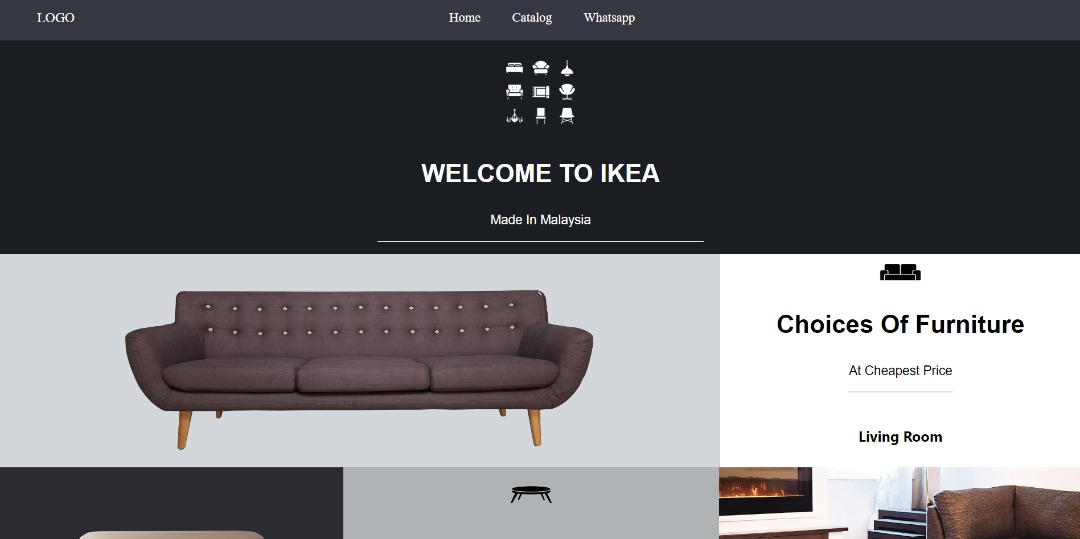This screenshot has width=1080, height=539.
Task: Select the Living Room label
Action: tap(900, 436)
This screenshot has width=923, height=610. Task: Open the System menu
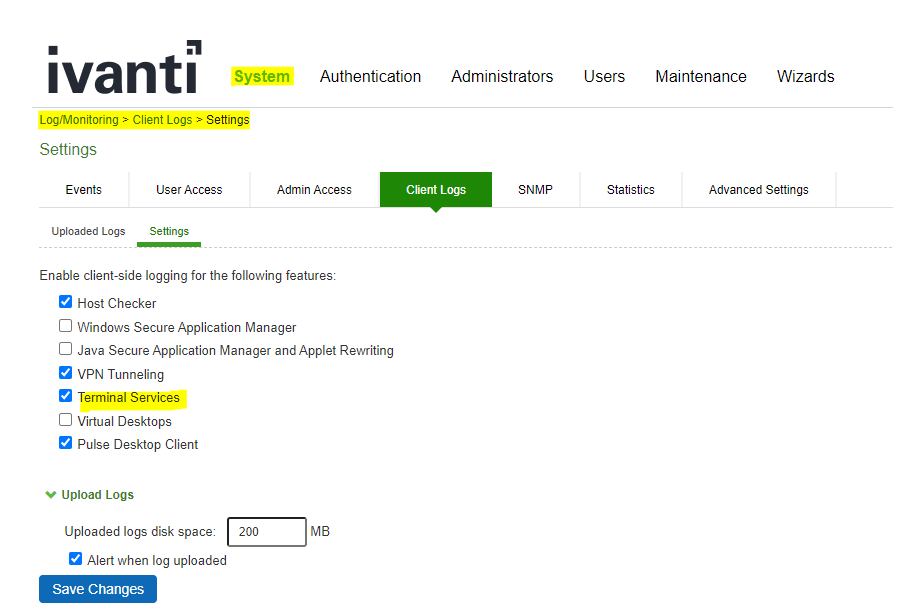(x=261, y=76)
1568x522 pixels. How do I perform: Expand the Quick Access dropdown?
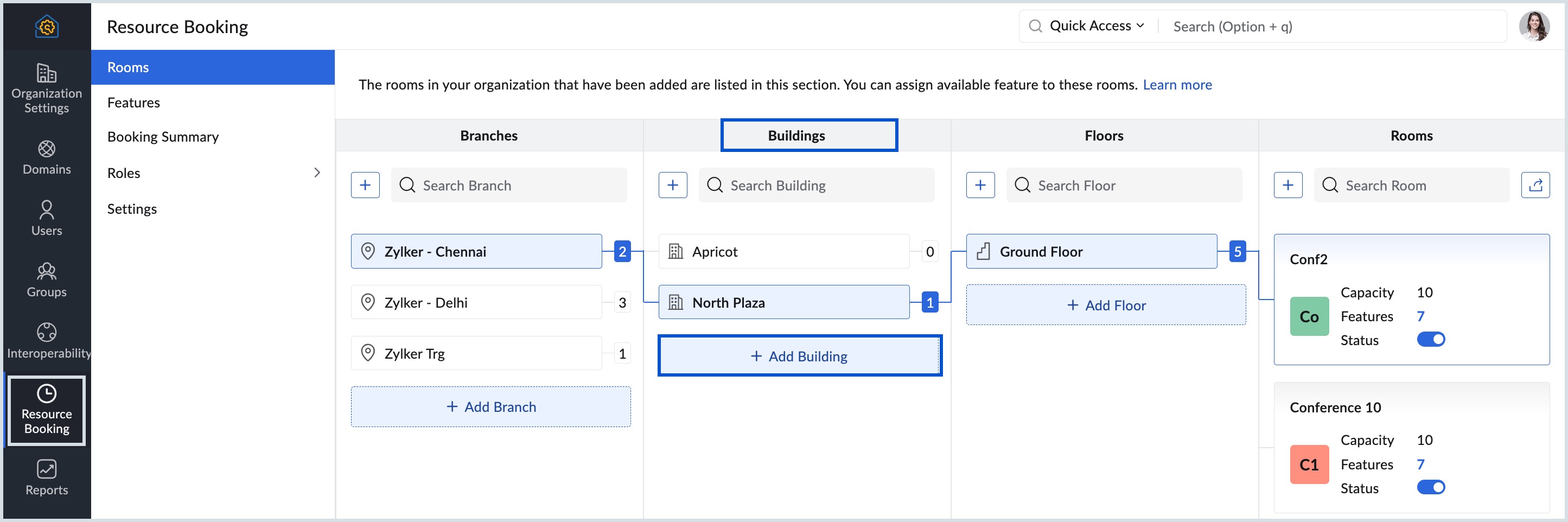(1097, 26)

TO DO
Starting at the line that holds "This screenshot has width=923, height=610.", retype every line through the end of the data, both ends included. Pictures stay out of the copy.

WRITTEN ANSWER
This screenshot has width=923, height=610. Task: Open the System menu
(x=261, y=76)
1568x522 pixels. How do I perform: Expand the Quick Access dropdown?
(1097, 26)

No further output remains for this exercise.